Tutte a Berna il 18 settembre

Di Rete Nateil14giugno

Andando avanti di questo passo, in pensione ci andremo a 70 anni. Abbiamo solo da guadagnarci. Spaccandoci la schiena, chiudendo il mercato ai/alle giovani, subendo la disparità salariale, lavorando quindi gratuitamente, compromettendo la salute in una fase della vita che dovrebbe essere dettata da altri ritmi. In fondo servire l’economia con tutti questi privilegi, dovrebbe renderci cittadine più responsabili e orgogliose di essere prese per i fondelli.

Ma sì, dai. In fondo se i nostri stipendi sono più bassi perché i lavori delle donne sono svalutati – anche se essenziali per il funzionamento della società e dell’economia – va benissimo e rispecchia perfettamente i valori di un sistema giusto che riconosce alle donne il principio della parità, così a caso garantito dalla Costituzione. 

Se nel 2018, considerando solo il divario salariale inspiegabile di 8’200 franchi all’anno, le donne hanno perso quasi 13 miliardi di franchi, è un fatto del tutto trascurabile. Peanuts. E se nel 2016 le donne hanno svolto 5.700 milioni di ore di lavoro non retribuito – che corrisponde a un valore monetario di 244 miliardi di franchi – non c’è proprio di che lamentarsi. Il sistema continua a funzionare perfettamente. La discriminazione non esiste. E solo nella testa di qualche squinternato.

L’orario di lavoro ridotto – perché la maggior parte del lavoro domestico, educativo e di cura è a carico delle donne – è solo una questione aneddotica. Il tempo parziale è infatti una scampagnata. A ben vedere, non trovare lavoro o a lavorare a percentuali risibili, è un invito a nozze. In fondo il salario è una componente totalmente insignificante del sistema produttivo. Perché essere pagate giustamente o lavorare a percentuali decenti, se si può fare la fame e vivere nella precarietà. Tenuto conto che anche da pensionate questa mancanza di risorse inciderà sulle condizioni di vita, tanto vale sprofondare fino in fondo. Palombare tutta la vita. 
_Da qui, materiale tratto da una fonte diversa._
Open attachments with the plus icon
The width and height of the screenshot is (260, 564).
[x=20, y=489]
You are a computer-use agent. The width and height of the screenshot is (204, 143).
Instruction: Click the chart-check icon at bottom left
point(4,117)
Le pensioni delle donne sono in media il 37% più basse rispetto a quelle degli uomini. Perché scriverlo. Dove è il problema? Anche qui il sistema dimostra di funzionare benissimo, in base al principio di equità. La pensione media dell’AVS è di soli 1860 franchi al mese e un terzo delle donne in pensione non ha un secondo pilastro. E ci lamentiamo? Tout va bien, Madame la Marquise…

Lamentarsi di dover andare in pensione a 65 anni – come vuole il Parlamento – quando potremmo andare a 70, è davvero un autogol. Dovremmo, anzi, rivendicare l’innalzamento perpetuo dell’età della pensione. Fino ad esaurimento delle scorte, fino ad esaurimento del proprio percorso di vita. Sai che bello servire fino alla fine le logiche economiche liberiste. Eroine «a gratis»!

Quindi a Berna, il prossimo 18 settembre, dovremmo tutte rivendicare la nostra orgogliosa condizione. La parità è solo una farsa.

Al netto dell’ironia di questo contributo – volutamente provocatorio per denunciare una situazione nettamente discriminante e per nulla esilarante – le donne scenderanno in piazza ancora una volta per esprimere la propria collera.

Contro la mancata parità salariale, le discriminazioni nella previdenza vecchiaia, il peso sproporzionato del lavoro non remunerato, le percentuali occupazionali fragili, gli ostacoli professionali, i pregiudizi stigmatizzanti, le forme di violenza sociali e private, gli attacchi all’autodeterminazione, la restaurazione culturale.

Diremo no all’aumento dell’età di pensionamento a 65 anni, diremo no alle politiche di austerità, diremo no a un futuro che nega la piena parità, diremo no alle prese in giro del Parlamento che dimostra di NON considerare minimamente le rivendicazioni delle donne. Diremo no a chi vuole costringere le donne al silenzio, alla rassegnazione, all’esasperazione, alla negazione.